Plaintiffs have had their appeal of a district court’s dismissal of their excessive fee suit rejected by the appellate court.

Image: Shutterstock.comAppellants Cole Matney and Paul Watts[i]—participants in the Barrick Gold 401(k) plan—filed suit against Barrick Gold of North America, Inc., Barrick Gold’s Board of Directors, and the Barrick U.S. Subsidiaries Benefits Committee for breach of fiduciary duty and failure to monitor fiduciaries under sections 409 and 502 of the Employee Retirement Income Security Act (ERISA). More specifically, the suit alleged that the Committee breached the fiduciary duty of prudence by offering high-cost funds and charging high fees, and that Barrick Gold and the Board were responsible for failing to monitor the Committee’s actions.

Case History

In reviewing the history of the case, the three-judge panel in the 10th Circuit noted (Matney v. Barrick Gold of N. Am., No. 22-404 (10th Cir. Sept. 6, 2023)) that, in order to support imprudence by the Committee based on the allegedly higher note fees, “the complaint compared the costs of the Plan’s investment options against comparable alternatives. The complaint also compared the Plan’s recordkeeping fees against the average fees charged by smaller plans. These cost comparisons alleged the Plan offered more expensive investment options and charged higher fees when cheaper alternatives were available.” They continued to explain that, according to the plaintiffs, this disparity in fees “raised a reasonable inference that the Committee breached its fiduciary duty of prudence to plan participants in violation of ERISA.”

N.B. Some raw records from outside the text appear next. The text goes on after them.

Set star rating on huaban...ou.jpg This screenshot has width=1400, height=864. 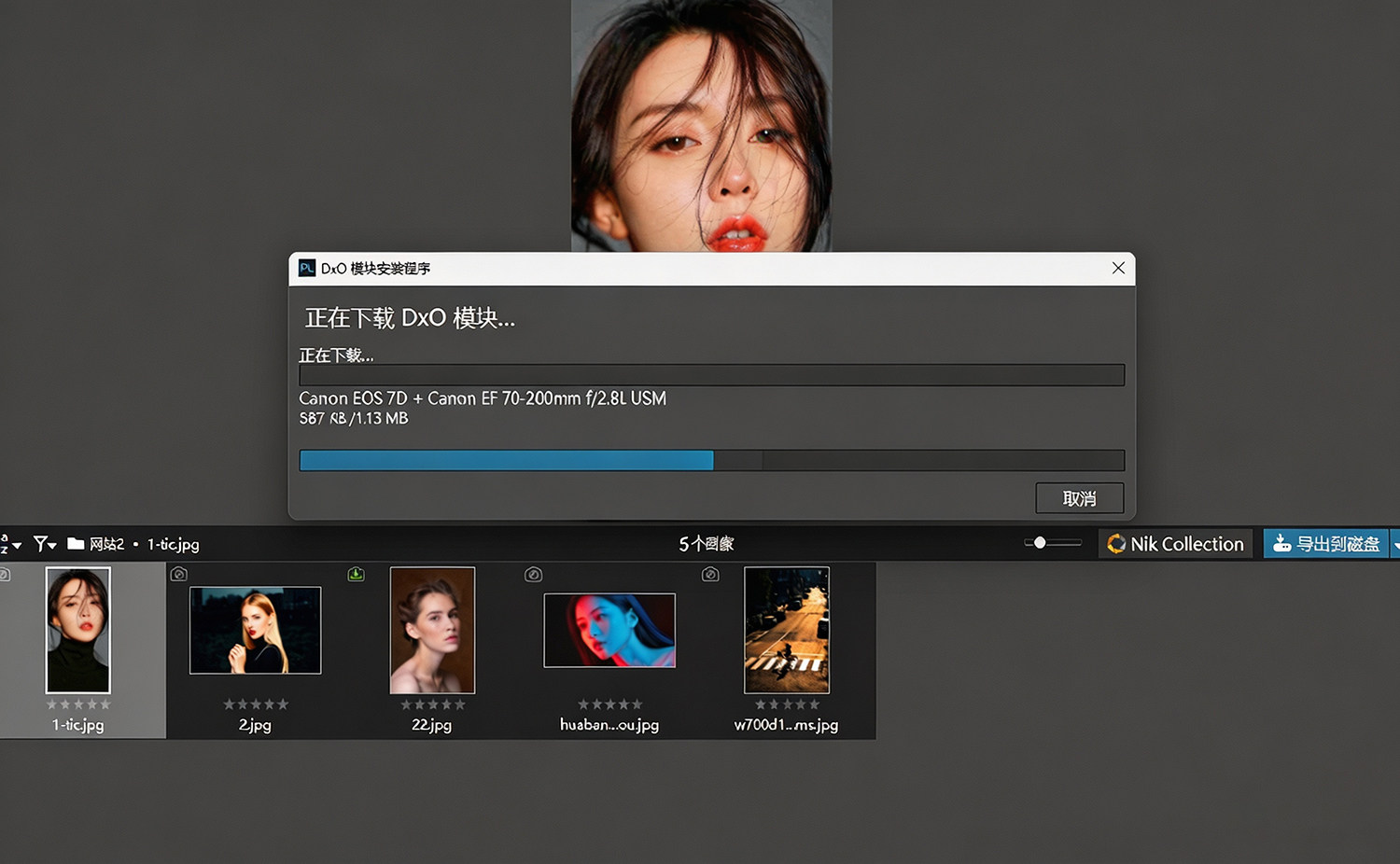[609, 704]
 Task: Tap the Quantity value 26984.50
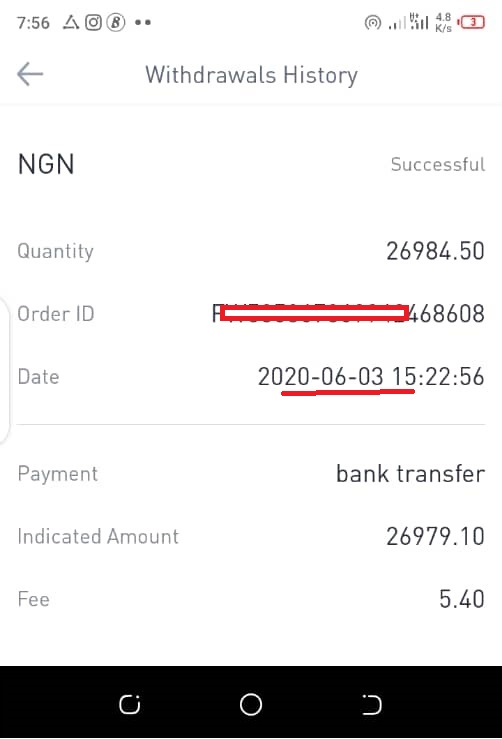436,251
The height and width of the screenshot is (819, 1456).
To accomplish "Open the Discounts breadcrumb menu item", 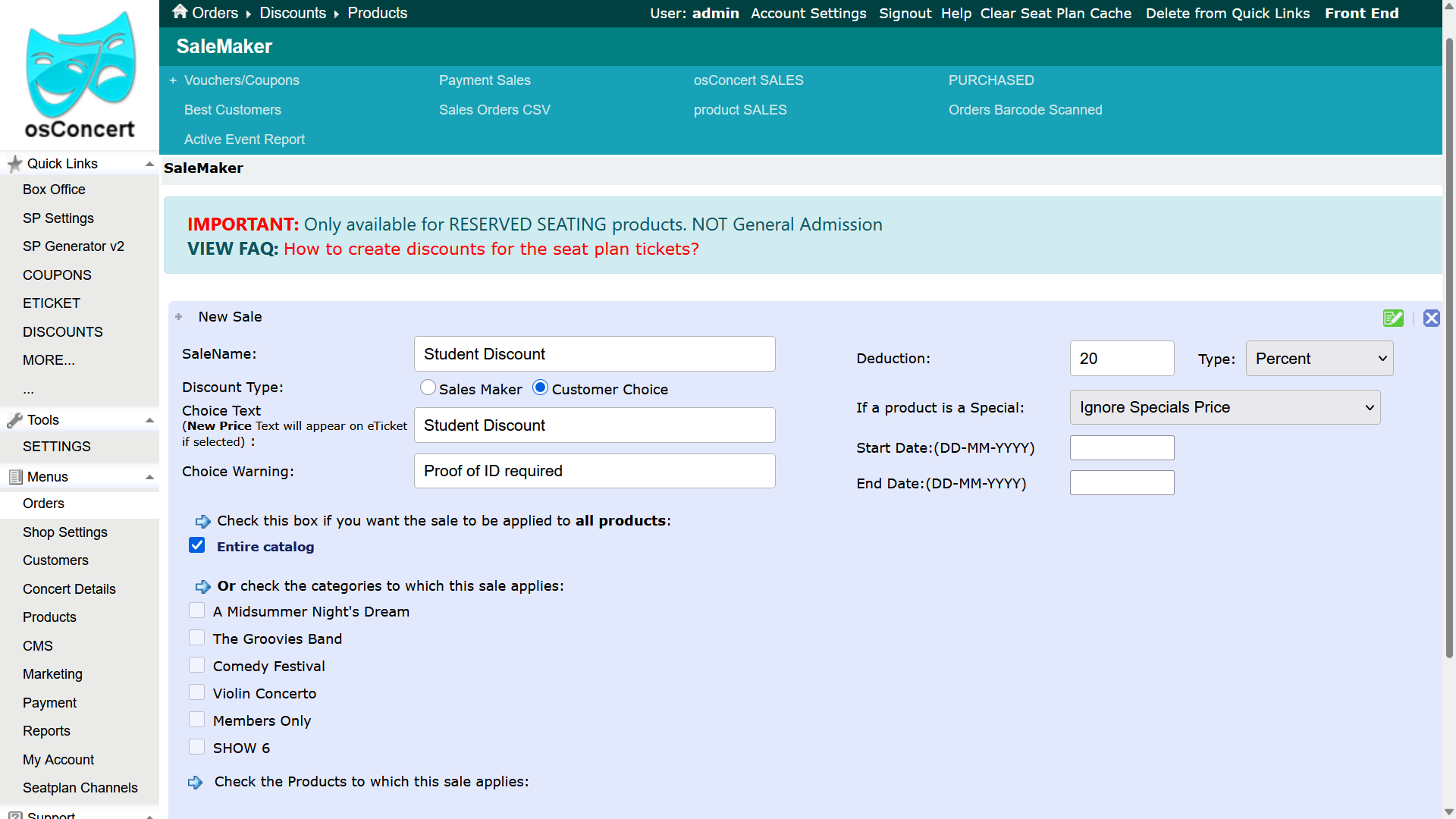I will click(293, 13).
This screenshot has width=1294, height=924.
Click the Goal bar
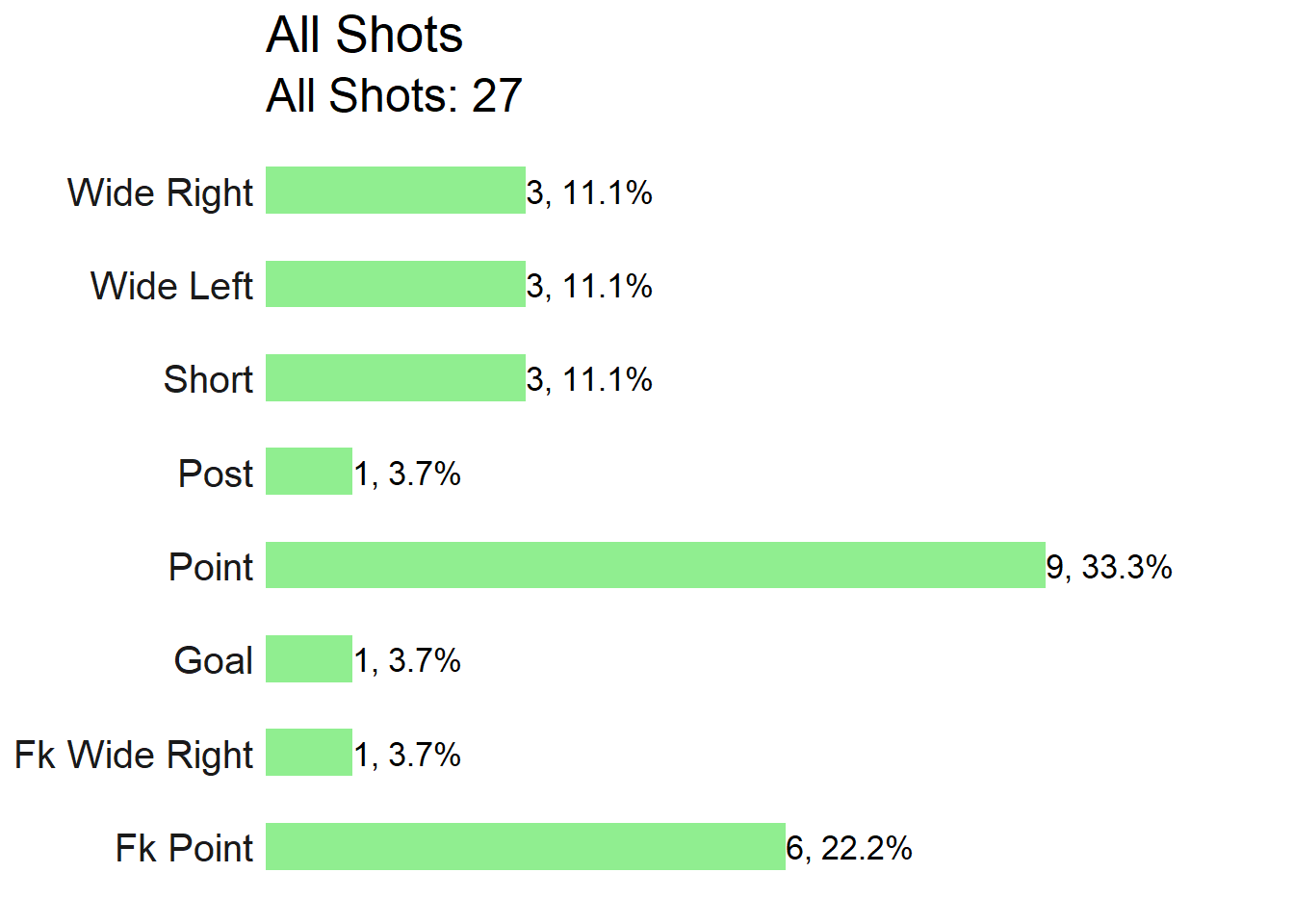(309, 658)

In response, the Barrick Gold defendants said that claim relied on “flawed cost comparisons and conclusory allegations” that the Plan’s funds were more expensive than allegedly cheaper alternative options. They argued that there was no “fiduciary duty to obtain competitive bids for recordkeeping services,” and that in any event, the amended suit by the plaintiffs made “apples to oranges comparisons” of recordkeeping services without ever alleging “what a reasonable fee in this case would be.” They also moved to dismiss the claims regarding monitoring of the committee as being derivative of the allegedly flawed arguments about the fiduciary breach.

Not surprisingly, the plaintiffs pushed back on those arguments, arguing that they had, in fact, alleged “circumstantial facts from which the Court [could] reasonably infer that Defendants’ investment selection and monitoring processes were imprudent.”

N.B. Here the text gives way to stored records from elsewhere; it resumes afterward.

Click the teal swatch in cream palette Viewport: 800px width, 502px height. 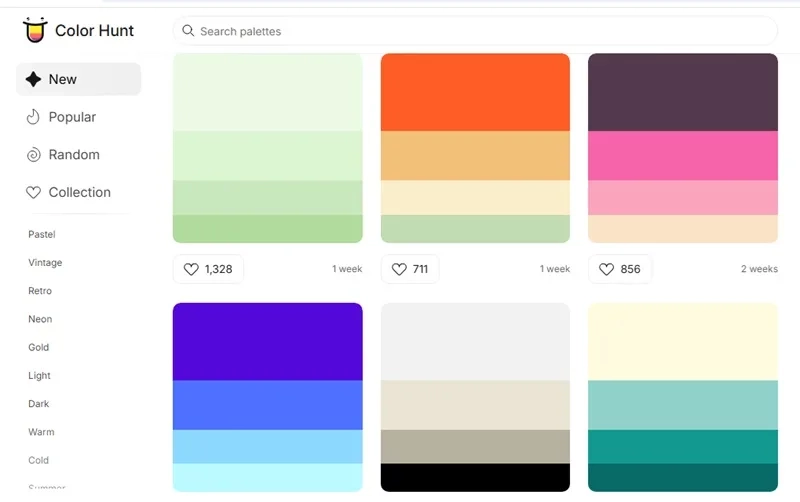point(682,446)
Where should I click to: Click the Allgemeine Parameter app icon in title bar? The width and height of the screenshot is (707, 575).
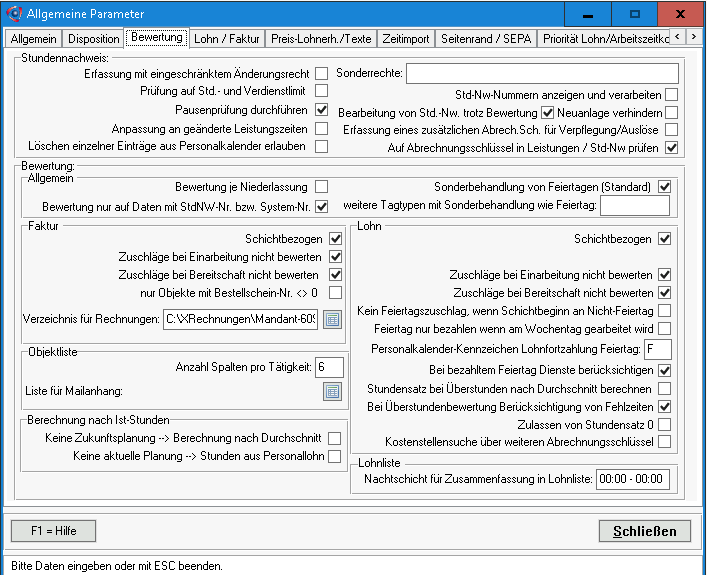tap(14, 14)
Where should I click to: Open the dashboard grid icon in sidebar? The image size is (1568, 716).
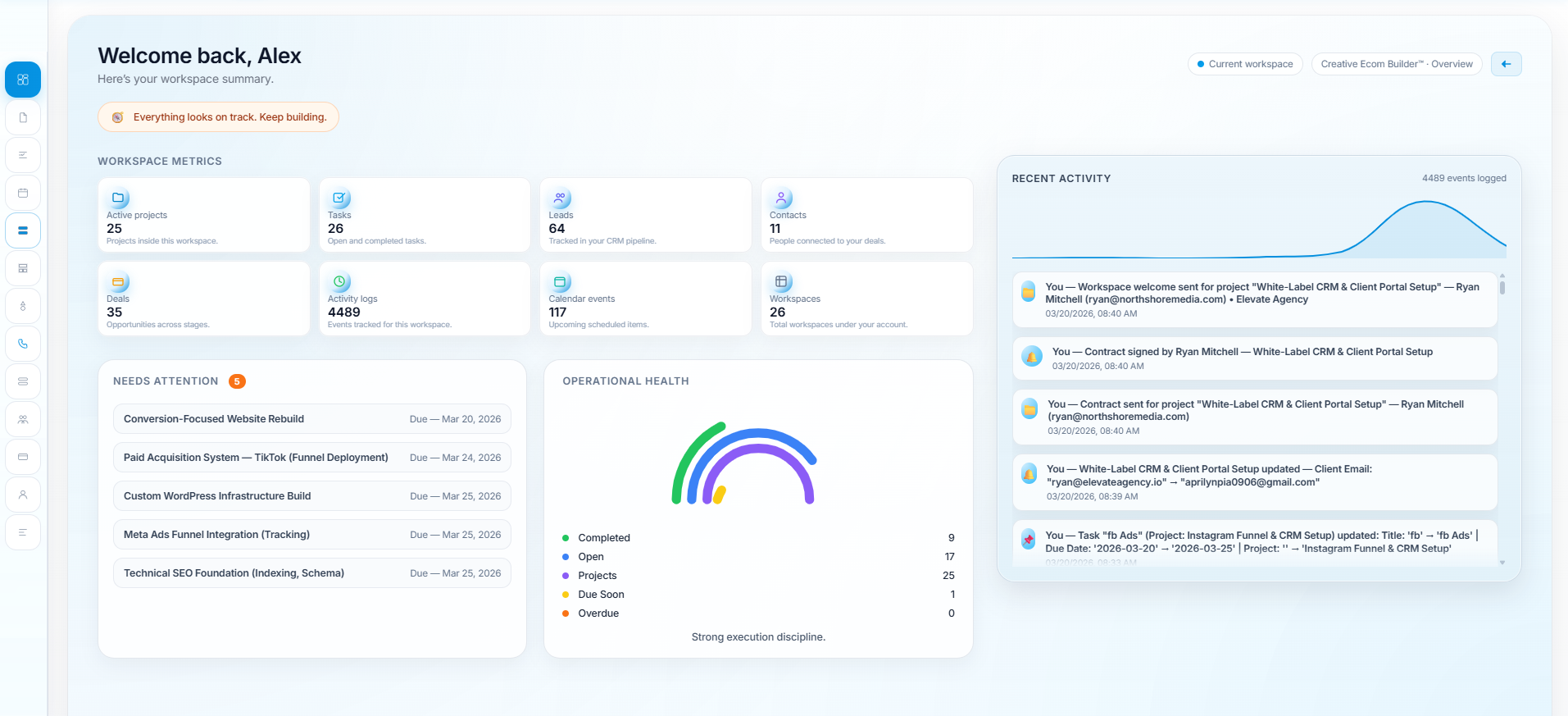click(x=23, y=80)
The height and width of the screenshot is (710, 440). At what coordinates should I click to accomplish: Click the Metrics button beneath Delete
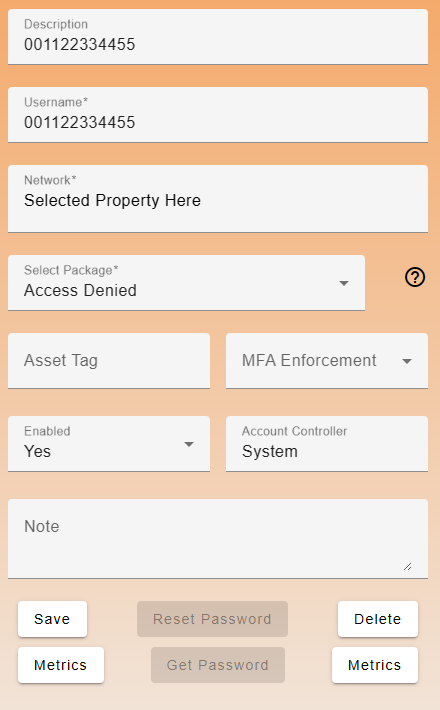click(375, 665)
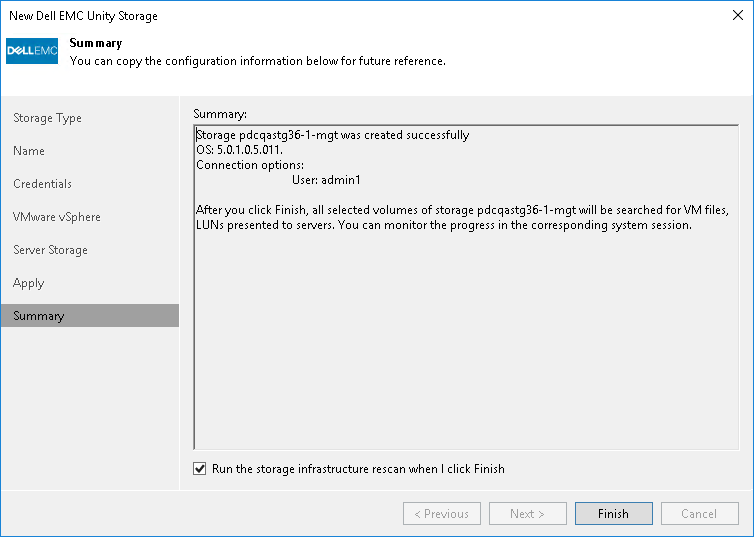Image resolution: width=754 pixels, height=537 pixels.
Task: Click the Connection options line
Action: click(x=250, y=165)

Then on April 21, 2022, the district court issued a written order dismissing the plaintiffs’ complaint with prejudice, concluding that the duty of prudence allegations failed to raise an inference “that a prudent fiduciary in the same circumstances would have acted differently,” and that the plaintiffs failed to separately allege facts relevant to the duty of loyalty claim, instead relying only on the allegations about the Committee’s alleged imprudence.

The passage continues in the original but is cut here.